Restoring the American Idea
As I suggested at the outset of this essay, the modern conservative movement was slow to recognize Progressivism in its fullness. It is clear in hindsight that everyone, especially conservatives, made a mistake 25 years ago in thinking that the collapse of the Soviet Union and the eclipse of Marxism meant that liberal democracy, individual rights, and open markets had achieved an enduring triumph—the famous “end of history” thesis. The late Harry V. Jaffa was one of the few voices at the time who dissented from the widespread triumphalism:
The defeat of communism in the USSR and its satellite empires by no means assures its defeat in the world. Indeed, the release of the West from its conflict with the East emancipates utopian communism at home from the suspicion of its affinity with an external enemy. The struggle for the preservation of Western civilization has entered a new—and perhaps far more deadly and dangerous—phase.
The combination of Progressivism’s embrace of historicist philosophy and positivist scientism is neither an exhaustive nor exclusive account of what ails America. Fred Siegel and other historians rightly point to literary and social currents of the time that simply despise middle-class American life and consciously seek its destruction for reasons unrelated to formal nihilism. It is also hard to disentangle from this story other imported and adapted ideologies, such as the Frankfurt School, French linguistics, deconstructionism, and so forth, which have done for American intellectual culture what the British invasion did for rock and roll. But it is hard to see the constitutional deformations succeeding to the extent they did over the last century, the crisis of the Great Depression notwithstanding, in the absence of the conscious Progressive assault on the American Founding. It makes clear that restoring the American republic to something resembling the nation the founders designed requires fighting back through Progressivism at the level of basic political philosophy.
That is a tall order, and not an easy case to make on the retail level. The ordinary or common sense understanding of change and “progress” provides today’s progressives with a superficial home field advantage rhetorically. On the other hand, public confidence in American government is at an all-time low, in part because the administrative state is incompetent at its increasingly ambitious ends, and as its increasingly arbitrary character becomes more evident.
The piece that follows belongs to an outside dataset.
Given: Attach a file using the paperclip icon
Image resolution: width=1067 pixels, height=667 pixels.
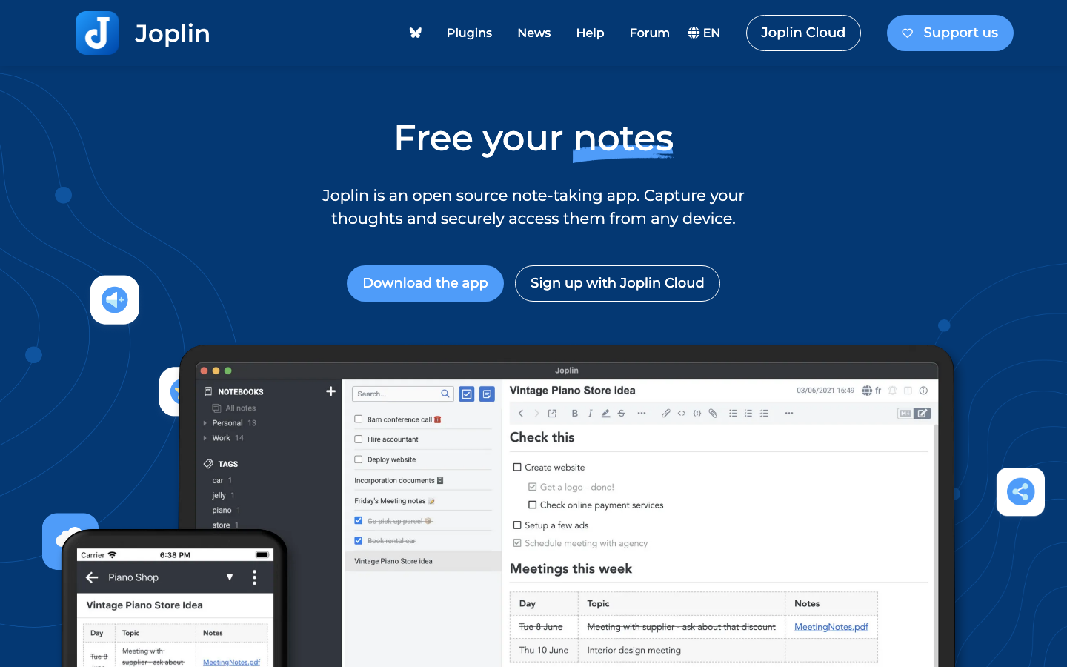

There is also the intellectual exhaustion of the Left. Though the Left still has its celebrity intellectuals, the deliberate obscurity of their thought limits their broader public appeal. The least that can be said of the Progressives and their immediate successors is that they had a number of prominent public intellectuals. Sociologist Robert Nisbet observed: “Royce, James, Dewey, and Russell were household names. Who at this moment would have the slightest interest in what a living philosopher had to say on any subject, cosmological, moral, political, or social?”
Given that the Left today is explicitly obsessed with power, perhaps it no longer needs a pseudo-rational foundation, or feels a need for serious philosophical engagement. But this is among the reasons for the decline of the humanities in higher education, of the evident and growing boredom among the dwindling number of non-radicalized students who wander haplessly into classrooms in the humanities and social sciences, and sensibly come away with the impression that there is nothing important to learn. This provides hope that a return to the older way of studying political things would find a large and eager audience.